[Records excerpted from a collection]
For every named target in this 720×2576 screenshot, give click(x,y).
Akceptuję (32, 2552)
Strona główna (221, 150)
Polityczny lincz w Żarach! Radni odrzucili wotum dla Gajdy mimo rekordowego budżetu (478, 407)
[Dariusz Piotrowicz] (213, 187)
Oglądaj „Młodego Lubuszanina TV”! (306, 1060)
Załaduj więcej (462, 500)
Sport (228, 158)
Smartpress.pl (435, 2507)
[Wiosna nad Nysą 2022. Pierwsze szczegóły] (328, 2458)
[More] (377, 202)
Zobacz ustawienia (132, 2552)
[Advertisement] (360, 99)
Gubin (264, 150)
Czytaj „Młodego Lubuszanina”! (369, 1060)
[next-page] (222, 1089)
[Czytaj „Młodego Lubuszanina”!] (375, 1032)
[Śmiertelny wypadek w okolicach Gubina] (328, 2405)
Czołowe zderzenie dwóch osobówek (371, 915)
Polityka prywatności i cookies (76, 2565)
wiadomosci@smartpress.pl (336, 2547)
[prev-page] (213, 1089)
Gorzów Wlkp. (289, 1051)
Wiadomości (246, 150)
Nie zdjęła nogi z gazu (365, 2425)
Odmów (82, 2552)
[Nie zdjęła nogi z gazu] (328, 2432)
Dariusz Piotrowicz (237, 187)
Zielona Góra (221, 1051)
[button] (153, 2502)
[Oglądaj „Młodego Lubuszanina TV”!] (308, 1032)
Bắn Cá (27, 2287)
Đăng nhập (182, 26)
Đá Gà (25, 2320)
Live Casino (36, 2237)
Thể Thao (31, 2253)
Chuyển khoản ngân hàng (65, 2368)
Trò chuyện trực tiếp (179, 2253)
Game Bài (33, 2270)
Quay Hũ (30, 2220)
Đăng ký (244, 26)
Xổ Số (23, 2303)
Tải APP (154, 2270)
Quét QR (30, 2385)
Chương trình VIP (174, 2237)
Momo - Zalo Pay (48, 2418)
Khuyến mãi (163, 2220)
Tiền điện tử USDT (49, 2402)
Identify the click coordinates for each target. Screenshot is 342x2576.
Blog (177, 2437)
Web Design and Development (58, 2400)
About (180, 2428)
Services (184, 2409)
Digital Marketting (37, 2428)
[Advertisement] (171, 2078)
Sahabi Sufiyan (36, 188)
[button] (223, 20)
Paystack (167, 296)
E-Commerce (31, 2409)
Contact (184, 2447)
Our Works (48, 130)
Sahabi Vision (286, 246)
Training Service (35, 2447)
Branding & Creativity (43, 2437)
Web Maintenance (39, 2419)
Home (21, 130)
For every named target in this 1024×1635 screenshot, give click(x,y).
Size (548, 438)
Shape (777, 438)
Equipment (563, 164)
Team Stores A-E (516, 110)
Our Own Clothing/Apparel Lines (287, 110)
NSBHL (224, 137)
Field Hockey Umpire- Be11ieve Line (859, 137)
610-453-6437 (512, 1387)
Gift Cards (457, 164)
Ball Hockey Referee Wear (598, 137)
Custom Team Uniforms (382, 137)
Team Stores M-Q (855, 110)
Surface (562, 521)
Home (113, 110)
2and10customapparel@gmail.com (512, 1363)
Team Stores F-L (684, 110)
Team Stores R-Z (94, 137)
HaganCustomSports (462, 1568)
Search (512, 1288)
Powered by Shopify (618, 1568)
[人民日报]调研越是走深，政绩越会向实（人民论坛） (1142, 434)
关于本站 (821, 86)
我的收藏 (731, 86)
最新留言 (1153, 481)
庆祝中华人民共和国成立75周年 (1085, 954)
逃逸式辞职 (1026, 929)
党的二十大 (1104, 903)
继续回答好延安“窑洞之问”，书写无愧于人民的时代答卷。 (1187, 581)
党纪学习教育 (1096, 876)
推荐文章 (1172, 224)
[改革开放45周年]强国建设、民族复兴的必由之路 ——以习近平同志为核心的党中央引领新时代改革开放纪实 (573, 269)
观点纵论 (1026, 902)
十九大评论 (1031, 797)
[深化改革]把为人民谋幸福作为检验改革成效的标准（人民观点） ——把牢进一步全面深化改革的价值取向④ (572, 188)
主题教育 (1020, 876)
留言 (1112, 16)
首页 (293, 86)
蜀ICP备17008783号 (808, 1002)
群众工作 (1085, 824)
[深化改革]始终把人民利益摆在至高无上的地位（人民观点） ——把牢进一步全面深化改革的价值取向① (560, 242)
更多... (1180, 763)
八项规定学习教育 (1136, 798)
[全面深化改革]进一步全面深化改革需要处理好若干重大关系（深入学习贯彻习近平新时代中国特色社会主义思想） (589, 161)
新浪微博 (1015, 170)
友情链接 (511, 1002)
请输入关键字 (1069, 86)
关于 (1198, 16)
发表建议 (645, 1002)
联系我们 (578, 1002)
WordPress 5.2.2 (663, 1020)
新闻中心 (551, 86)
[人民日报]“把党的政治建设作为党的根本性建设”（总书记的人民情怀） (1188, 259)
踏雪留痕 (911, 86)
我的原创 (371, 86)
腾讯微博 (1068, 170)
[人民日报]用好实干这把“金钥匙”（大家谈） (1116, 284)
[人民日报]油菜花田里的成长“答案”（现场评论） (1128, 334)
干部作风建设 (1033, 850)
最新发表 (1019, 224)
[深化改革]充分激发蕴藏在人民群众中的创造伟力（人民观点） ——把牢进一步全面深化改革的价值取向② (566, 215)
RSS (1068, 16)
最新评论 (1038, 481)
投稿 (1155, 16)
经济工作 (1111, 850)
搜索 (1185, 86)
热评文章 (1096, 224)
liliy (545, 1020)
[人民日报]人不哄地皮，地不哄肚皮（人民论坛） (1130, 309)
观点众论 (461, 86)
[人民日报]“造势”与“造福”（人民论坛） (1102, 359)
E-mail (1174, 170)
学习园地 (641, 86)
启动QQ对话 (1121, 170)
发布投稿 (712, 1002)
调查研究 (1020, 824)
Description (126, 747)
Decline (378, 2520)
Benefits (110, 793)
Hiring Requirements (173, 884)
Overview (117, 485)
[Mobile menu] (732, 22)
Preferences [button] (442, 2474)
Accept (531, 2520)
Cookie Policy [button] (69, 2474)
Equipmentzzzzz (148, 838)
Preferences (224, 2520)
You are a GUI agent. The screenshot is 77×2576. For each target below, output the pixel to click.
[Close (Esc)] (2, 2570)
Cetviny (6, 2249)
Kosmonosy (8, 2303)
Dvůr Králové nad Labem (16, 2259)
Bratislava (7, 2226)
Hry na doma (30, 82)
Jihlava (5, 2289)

→ Task prompt: Could you give the data again, word for word?

→ Exercise response:
For every named target in this 720×2576 screenshot, give click(x,y).
Akceptuję (32, 2552)
Strona główna (221, 150)
Polityczny lincz w Żarach! Radni odrzucili wotum dla Gajdy mimo rekordowego budżetu (478, 407)
[Dariusz Piotrowicz] (213, 187)
Oglądaj „Młodego Lubuszanina TV”! (306, 1060)
Załaduj więcej (462, 500)
Sport (228, 158)
Smartpress.pl (435, 2507)
[Wiosna nad Nysą 2022. Pierwsze szczegóły] (328, 2458)
[More] (377, 202)
Zobacz ustawienia (132, 2552)
[Advertisement] (360, 99)
Gubin (264, 150)
Czytaj „Młodego Lubuszanina”! (369, 1060)
[next-page] (222, 1089)
[Czytaj „Młodego Lubuszanina”!] (375, 1032)
[Śmiertelny wypadek w okolicach Gubina] (328, 2405)
Czołowe zderzenie dwóch osobówek (371, 915)
Polityka prywatności i cookies (76, 2565)
wiadomosci@smartpress.pl (336, 2547)
[prev-page] (213, 1089)
Gorzów Wlkp. (289, 1051)
Wiadomości (246, 150)
Nie zdjęła nogi z gazu (365, 2425)
Odmów (82, 2552)
[Nie zdjęła nogi z gazu] (328, 2432)
Dariusz Piotrowicz (237, 187)
Zielona Góra (221, 1051)
[button] (153, 2502)
[Oglądaj „Młodego Lubuszanina TV”!] (308, 1032)
Bắn Cá (27, 2287)
Đăng nhập (182, 26)
Đá Gà (25, 2320)
Live Casino (36, 2237)
Thể Thao (31, 2253)
Chuyển khoản ngân hàng (65, 2368)
Trò chuyện trực tiếp (179, 2253)
Game Bài (33, 2270)
Quay Hũ (30, 2220)
Đăng ký (244, 26)
Xổ Số (23, 2303)
Tải APP (154, 2270)
Quét QR (30, 2385)
Chương trình VIP (174, 2237)
Momo - Zalo Pay (48, 2418)
Khuyến mãi (163, 2220)
Tiền điện tử USDT (49, 2402)
Identify the click coordinates for each target. Screenshot is 342x2576.
Blog (177, 2437)
Web Design and Development (58, 2400)
About (180, 2428)
Services (184, 2409)
Digital Marketting (37, 2428)
[Advertisement] (171, 2078)
Sahabi Sufiyan (36, 188)
[button] (223, 20)
Paystack (167, 296)
E-Commerce (31, 2409)
Contact (184, 2447)
Our Works (48, 130)
Sahabi Vision (286, 246)
Training Service (35, 2447)
Branding & Creativity (43, 2437)
Web Maintenance (39, 2419)
Home (21, 130)
For every named target in this 1024×1635 screenshot, give click(x,y).
Size (548, 438)
Shape (777, 438)
Equipment (563, 164)
Team Stores A-E (516, 110)
Our Own Clothing/Apparel Lines (287, 110)
NSBHL (224, 137)
Field Hockey Umpire- Be11ieve Line (859, 137)
610-453-6437 (512, 1387)
Gift Cards (457, 164)
Ball Hockey Referee Wear (598, 137)
Custom Team Uniforms (382, 137)
Team Stores M-Q (855, 110)
Surface (562, 521)
Home (113, 110)
2and10customapparel@gmail.com (512, 1363)
Team Stores F-L (684, 110)
Team Stores R-Z (94, 137)
HaganCustomSports (462, 1568)
Search (512, 1288)
Powered by Shopify (618, 1568)
[人民日报]调研越是走深，政绩越会向实（人民论坛） (1142, 434)
关于本站 (821, 86)
我的收藏 (731, 86)
最新留言 (1153, 481)
庆祝中华人民共和国成立75周年 (1085, 954)
逃逸式辞职 (1026, 929)
党的二十大 (1104, 903)
继续回答好延安“窑洞之问”，书写无愧于人民的时代答卷。 (1187, 581)
党纪学习教育 (1096, 876)
推荐文章 (1172, 224)
[改革开放45周年]强国建设、民族复兴的必由之路 ——以习近平同志为核心的党中央引领新时代改革开放纪实 (573, 269)
观点纵论 (1026, 902)
十九大评论 (1031, 797)
[深化改革]把为人民谋幸福作为检验改革成效的标准（人民观点） ——把牢进一步全面深化改革的价值取向④ (572, 188)
主题教育 (1020, 876)
留言 (1112, 16)
首页 (293, 86)
蜀ICP备17008783号 (808, 1002)
群众工作 (1085, 824)
[深化改革]始终把人民利益摆在至高无上的地位（人民观点） ——把牢进一步全面深化改革的价值取向① (560, 242)
更多... (1180, 763)
八项规定学习教育 (1136, 798)
[全面深化改革]进一步全面深化改革需要处理好若干重大关系（深入学习贯彻习近平新时代中国特色社会主义思想） (589, 161)
新浪微博 (1015, 170)
友情链接 (511, 1002)
请输入关键字 (1069, 86)
关于 (1198, 16)
发表建议 (645, 1002)
联系我们 (578, 1002)
WordPress 5.2.2 (663, 1020)
新闻中心 (551, 86)
[人民日报]“把党的政治建设作为党的根本性建设”（总书记的人民情怀） (1188, 259)
踏雪留痕 (911, 86)
我的原创 (371, 86)
腾讯微博 (1068, 170)
[人民日报]用好实干这把“金钥匙”（大家谈） (1116, 284)
[人民日报]油菜花田里的成长“答案”（现场评论） (1128, 334)
干部作风建设 (1033, 850)
最新发表 (1019, 224)
[深化改革]充分激发蕴藏在人民群众中的创造伟力（人民观点） ——把牢进一步全面深化改革的价值取向② (566, 215)
RSS (1068, 16)
最新评论 (1038, 481)
投稿 (1155, 16)
经济工作 (1111, 850)
搜索 (1185, 86)
热评文章 (1096, 224)
liliy (545, 1020)
[人民日报]人不哄地皮，地不哄肚皮（人民论坛） (1130, 309)
观点众论 (461, 86)
[人民日报]“造势”与“造福”（人民论坛） (1102, 359)
E-mail (1174, 170)
学习园地 (641, 86)
启动QQ对话 (1121, 170)
发布投稿 (712, 1002)
调查研究 (1020, 824)
Description (126, 747)
Decline (378, 2520)
Benefits (110, 793)
Hiring Requirements (173, 884)
Overview (117, 485)
[Mobile menu] (732, 22)
Preferences [button] (442, 2474)
Accept (531, 2520)
Cookie Policy [button] (69, 2474)
Equipmentzzzzz (148, 838)
Preferences (224, 2520)
You are a GUI agent. The screenshot is 77×2576. For each target below, output the pixel to click.
[Close (Esc)] (2, 2570)
Cetviny (6, 2249)
Kosmonosy (8, 2303)
Dvůr Králové nad Labem (16, 2259)
Bratislava (7, 2226)
Hry na doma (30, 82)
Jihlava (5, 2289)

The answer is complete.